Every Monday our authors provide a round-up of some of the most recently published peer reviewed articles from the field. We don’t cover everything, or even what’s most important – just a few papers that have interested the author. Visit our Resources page for links to more journals or follow the HealthEconBot. If you’d like to write one of our weekly journal round-ups, get in touch.

Democracy does cause growth. Journal of Political Economy [RePEc] Published January 2019

Citizens of a country with a democratic system of government are able to affect change in its governors and influence policy. This threat of voting out the poorly performing from power provides an incentive for the government to legislate in a way that benefits the population. However, democracy is certainly no guarantee of good governance, economic growth, or population health as many events in the last ten years will testify. Similarly, non-democracies can also enact policy that benefits the people. A benevolent dictator is not faced with the same need to satisfy voters and can enact politically challenging but beneficial policies. People often point to China as a key example of this.
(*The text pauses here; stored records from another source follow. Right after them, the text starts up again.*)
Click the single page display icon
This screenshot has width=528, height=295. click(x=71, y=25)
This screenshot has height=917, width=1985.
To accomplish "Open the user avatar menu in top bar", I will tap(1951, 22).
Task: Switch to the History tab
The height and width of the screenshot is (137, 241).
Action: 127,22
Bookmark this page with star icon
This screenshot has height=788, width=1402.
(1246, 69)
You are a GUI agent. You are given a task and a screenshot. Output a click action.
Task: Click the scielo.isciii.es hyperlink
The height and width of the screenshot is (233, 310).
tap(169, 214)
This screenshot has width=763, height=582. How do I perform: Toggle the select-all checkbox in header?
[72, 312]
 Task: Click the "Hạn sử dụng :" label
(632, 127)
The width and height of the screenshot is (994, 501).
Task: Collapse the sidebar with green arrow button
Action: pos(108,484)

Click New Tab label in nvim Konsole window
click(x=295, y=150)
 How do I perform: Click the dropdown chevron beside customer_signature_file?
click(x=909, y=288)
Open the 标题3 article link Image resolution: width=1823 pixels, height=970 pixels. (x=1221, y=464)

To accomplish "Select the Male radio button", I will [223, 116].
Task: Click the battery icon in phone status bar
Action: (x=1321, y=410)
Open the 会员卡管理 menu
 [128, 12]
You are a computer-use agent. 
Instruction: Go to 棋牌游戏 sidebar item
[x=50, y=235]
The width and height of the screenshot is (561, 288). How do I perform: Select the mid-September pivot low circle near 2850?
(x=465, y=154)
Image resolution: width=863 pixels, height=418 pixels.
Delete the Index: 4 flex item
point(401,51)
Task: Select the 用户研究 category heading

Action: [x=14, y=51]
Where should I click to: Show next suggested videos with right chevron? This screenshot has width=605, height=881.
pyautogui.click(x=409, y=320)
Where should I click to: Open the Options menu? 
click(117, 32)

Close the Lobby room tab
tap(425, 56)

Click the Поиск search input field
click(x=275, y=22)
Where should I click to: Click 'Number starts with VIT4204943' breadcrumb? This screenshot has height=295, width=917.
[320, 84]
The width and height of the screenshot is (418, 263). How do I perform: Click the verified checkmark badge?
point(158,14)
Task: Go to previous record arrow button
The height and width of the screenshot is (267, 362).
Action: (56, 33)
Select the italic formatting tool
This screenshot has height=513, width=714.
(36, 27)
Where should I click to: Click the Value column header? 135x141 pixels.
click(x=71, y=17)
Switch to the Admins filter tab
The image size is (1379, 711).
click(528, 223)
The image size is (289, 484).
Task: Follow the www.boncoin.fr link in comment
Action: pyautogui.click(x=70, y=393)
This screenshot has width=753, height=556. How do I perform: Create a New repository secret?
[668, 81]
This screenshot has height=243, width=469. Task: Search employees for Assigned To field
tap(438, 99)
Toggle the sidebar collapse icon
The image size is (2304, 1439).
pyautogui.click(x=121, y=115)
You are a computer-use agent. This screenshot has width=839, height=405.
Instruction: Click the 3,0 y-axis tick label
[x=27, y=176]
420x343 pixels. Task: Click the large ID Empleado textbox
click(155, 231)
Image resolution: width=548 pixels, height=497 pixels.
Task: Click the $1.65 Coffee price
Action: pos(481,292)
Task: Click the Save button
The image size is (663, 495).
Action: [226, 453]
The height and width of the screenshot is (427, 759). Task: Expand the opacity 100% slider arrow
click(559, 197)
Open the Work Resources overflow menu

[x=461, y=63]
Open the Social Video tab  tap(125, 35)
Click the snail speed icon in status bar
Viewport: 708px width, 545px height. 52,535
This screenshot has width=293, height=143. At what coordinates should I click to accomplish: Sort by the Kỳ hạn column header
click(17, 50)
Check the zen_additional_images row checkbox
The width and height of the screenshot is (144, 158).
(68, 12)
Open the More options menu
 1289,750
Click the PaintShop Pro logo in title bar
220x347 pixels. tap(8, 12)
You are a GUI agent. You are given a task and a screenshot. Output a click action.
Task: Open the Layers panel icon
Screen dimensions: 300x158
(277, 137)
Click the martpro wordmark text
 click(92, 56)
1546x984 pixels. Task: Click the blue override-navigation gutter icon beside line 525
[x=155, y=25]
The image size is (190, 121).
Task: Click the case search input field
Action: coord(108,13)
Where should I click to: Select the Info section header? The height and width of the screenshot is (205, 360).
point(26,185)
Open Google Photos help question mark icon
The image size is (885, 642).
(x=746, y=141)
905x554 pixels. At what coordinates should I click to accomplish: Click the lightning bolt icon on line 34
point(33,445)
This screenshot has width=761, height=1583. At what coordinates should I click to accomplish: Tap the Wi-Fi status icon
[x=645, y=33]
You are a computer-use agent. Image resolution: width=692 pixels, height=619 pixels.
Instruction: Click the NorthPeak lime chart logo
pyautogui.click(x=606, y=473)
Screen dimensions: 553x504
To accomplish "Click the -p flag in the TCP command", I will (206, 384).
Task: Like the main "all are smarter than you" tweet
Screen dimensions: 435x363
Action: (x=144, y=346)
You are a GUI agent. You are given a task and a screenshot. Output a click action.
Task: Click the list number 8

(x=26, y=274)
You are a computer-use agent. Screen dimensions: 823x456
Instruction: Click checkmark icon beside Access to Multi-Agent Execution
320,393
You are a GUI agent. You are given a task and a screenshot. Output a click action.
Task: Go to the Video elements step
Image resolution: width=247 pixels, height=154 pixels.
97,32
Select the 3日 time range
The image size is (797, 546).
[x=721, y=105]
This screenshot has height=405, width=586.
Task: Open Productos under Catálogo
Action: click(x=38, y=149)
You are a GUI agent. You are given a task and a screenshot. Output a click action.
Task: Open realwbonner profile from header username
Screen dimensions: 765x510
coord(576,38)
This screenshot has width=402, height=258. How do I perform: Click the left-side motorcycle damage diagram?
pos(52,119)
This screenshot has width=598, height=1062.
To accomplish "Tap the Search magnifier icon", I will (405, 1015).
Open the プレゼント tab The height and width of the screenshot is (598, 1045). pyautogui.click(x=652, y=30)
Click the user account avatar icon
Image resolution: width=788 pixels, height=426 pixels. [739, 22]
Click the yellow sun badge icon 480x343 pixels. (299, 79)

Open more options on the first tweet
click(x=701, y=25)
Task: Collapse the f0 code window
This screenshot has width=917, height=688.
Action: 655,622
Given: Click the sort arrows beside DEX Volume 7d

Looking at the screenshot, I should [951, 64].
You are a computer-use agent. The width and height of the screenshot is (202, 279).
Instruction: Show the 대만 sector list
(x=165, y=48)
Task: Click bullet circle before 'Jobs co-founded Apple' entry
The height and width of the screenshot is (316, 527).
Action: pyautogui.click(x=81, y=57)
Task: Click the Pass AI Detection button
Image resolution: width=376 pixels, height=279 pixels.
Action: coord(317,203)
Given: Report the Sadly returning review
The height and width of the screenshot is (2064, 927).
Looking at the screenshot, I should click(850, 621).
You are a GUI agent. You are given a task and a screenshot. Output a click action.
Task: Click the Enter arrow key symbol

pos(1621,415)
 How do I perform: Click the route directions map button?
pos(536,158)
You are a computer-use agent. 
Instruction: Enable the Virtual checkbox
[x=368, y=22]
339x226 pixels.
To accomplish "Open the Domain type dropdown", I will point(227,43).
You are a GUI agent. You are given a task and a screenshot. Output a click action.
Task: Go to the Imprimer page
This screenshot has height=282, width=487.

So there remains the question as to whether democracy per se has any tangible economic or health benefits.

In a past discussion of an article on democratic reform and child health, I concluded that “Democratic reform is neither a sufficient nor necessary condition for improvements in child mortality.” Nevertheless democracy may still be beneficial, on average, given the in-built safeguards against poor leaders. This paper, which has been doing the rounds for years as a working paper, is another examination of the question of the impact of becoming democratic. Principally the article is focused on economic growth, but health and education outcomes feature (very) briefly. The concern I have with the article mentioned at the beginning of this paragraph and with this newly published article are that they do not consider in great detail why democratisation occurred. As much political science work points out, democratic reform can be demanded in poor economic conditions due to poor governance. For these endogenous changes economic growth causes democracy. Whereas in other countries democracy could come about in a more exogenous manner. Lumping them all in together may be misleading.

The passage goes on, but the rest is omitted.